===== TASK DATA =====

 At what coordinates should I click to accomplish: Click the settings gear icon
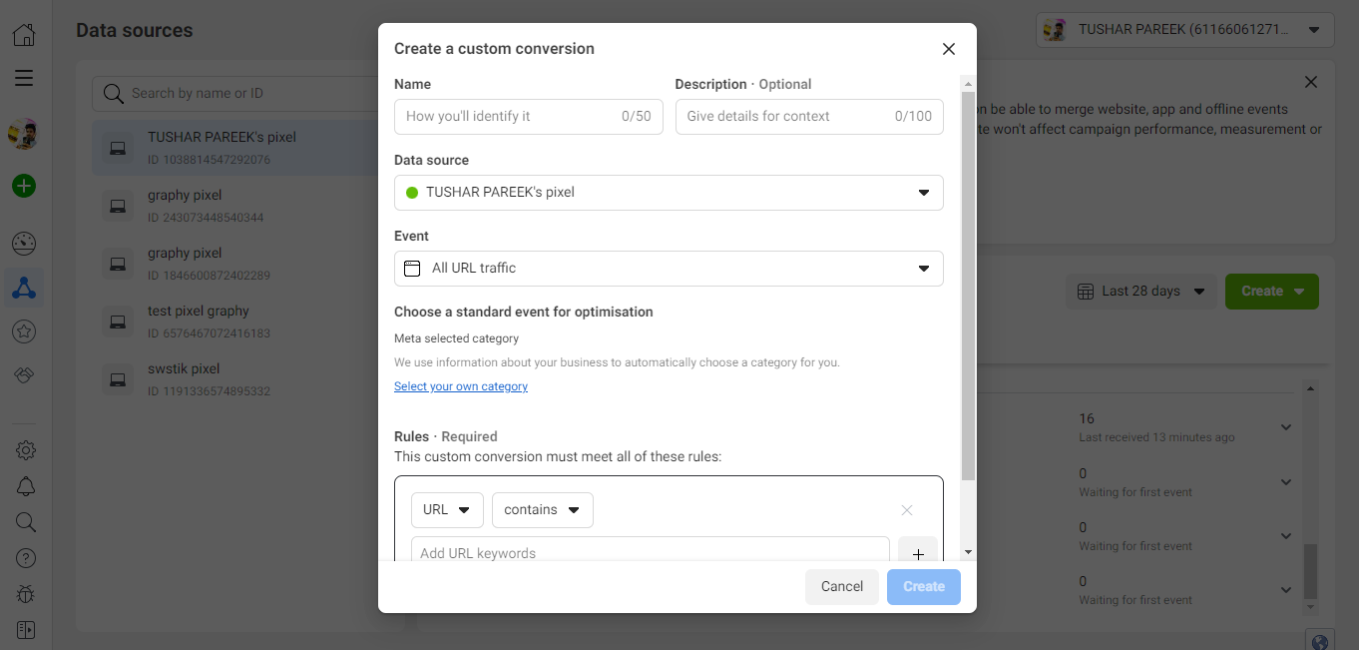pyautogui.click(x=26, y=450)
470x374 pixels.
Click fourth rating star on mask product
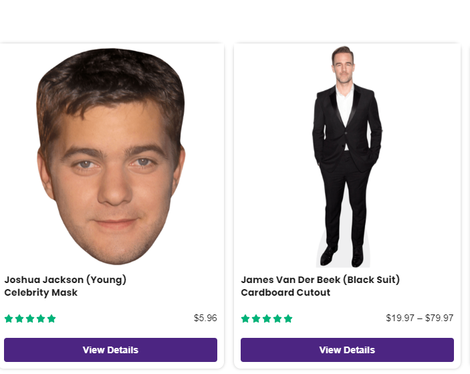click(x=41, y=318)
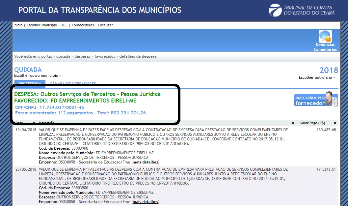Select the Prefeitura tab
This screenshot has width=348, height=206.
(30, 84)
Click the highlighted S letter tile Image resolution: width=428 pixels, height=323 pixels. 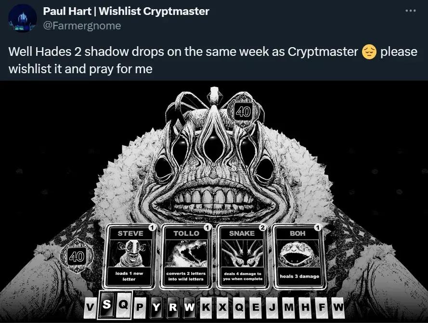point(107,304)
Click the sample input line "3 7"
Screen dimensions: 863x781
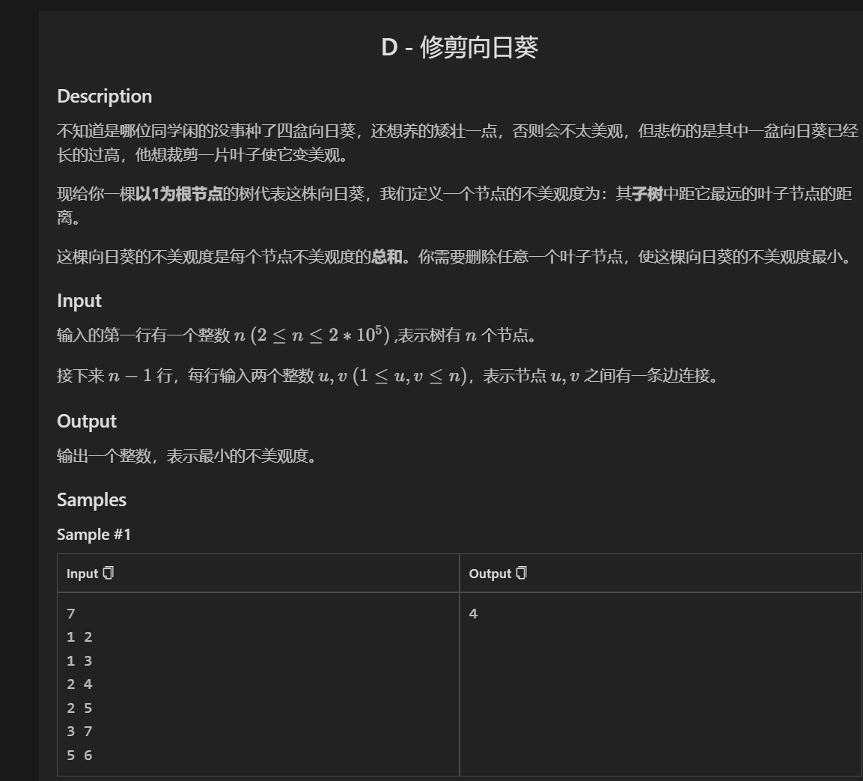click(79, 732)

=====
===== TASK DATA =====

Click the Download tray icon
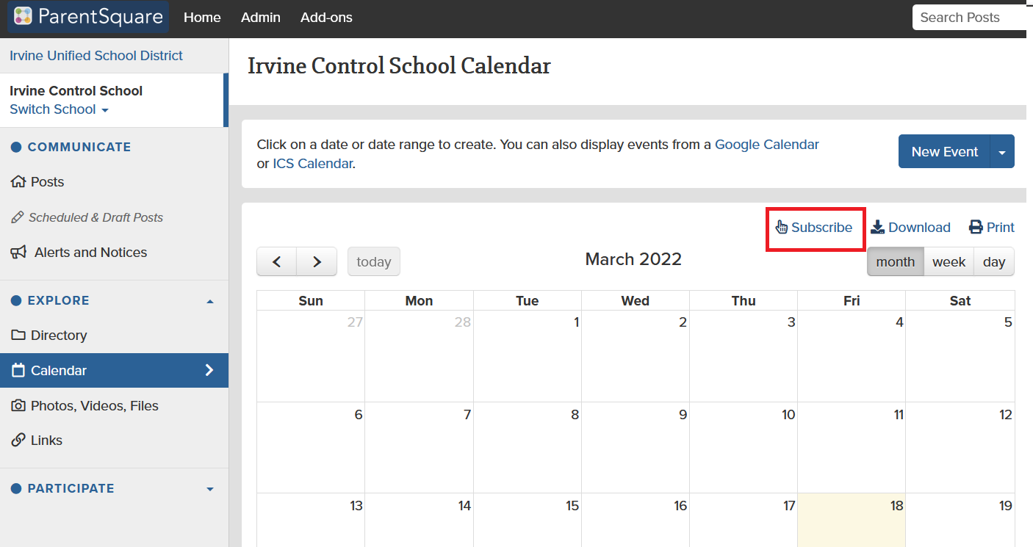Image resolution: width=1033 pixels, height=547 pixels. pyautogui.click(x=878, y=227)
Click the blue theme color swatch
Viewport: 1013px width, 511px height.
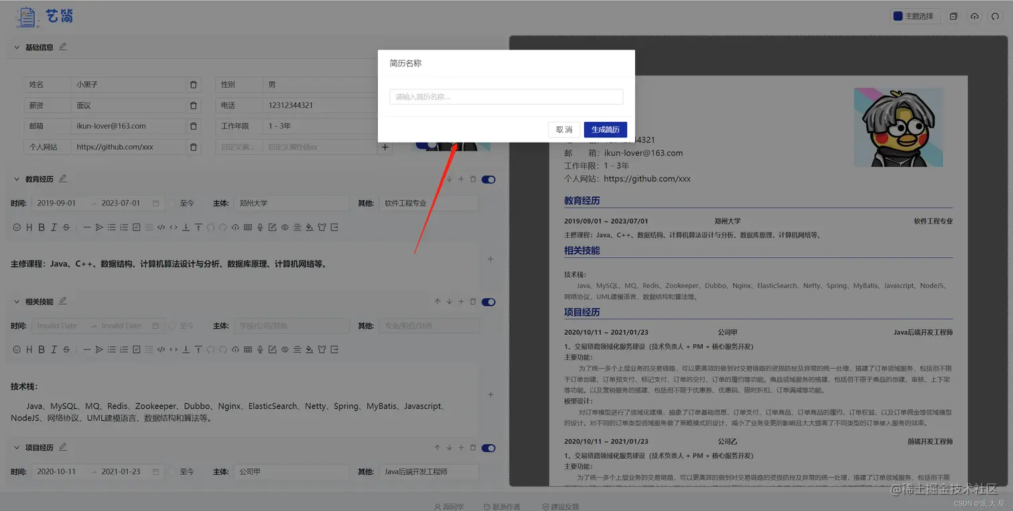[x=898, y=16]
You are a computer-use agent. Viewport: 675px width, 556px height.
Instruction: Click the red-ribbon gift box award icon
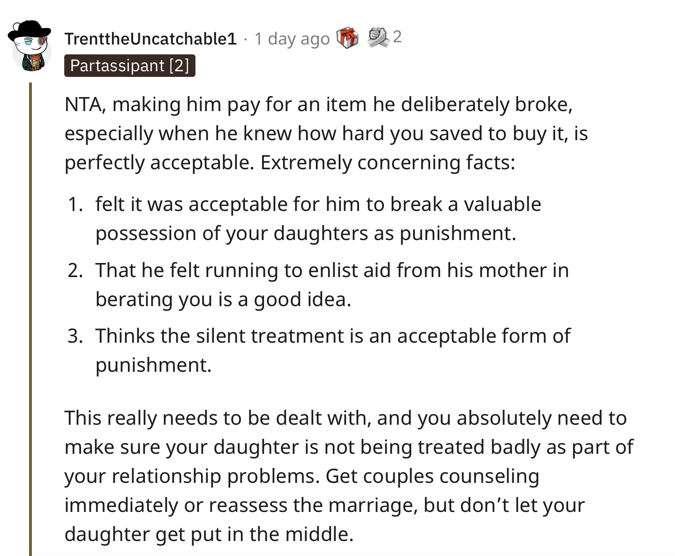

=====

▶ [WORK REQUEST]:
Beginning with the line that has "You are a computer-use" and ending with the line that has "Instruction: Click the", set down the lines above exactly and include no others.

▶ [ANSWER FOR THIS EXERCISE]:
You are a computer-use agent. Viewport: 675px width, 556px height.
Instruction: Click the red-ribbon gift box award icon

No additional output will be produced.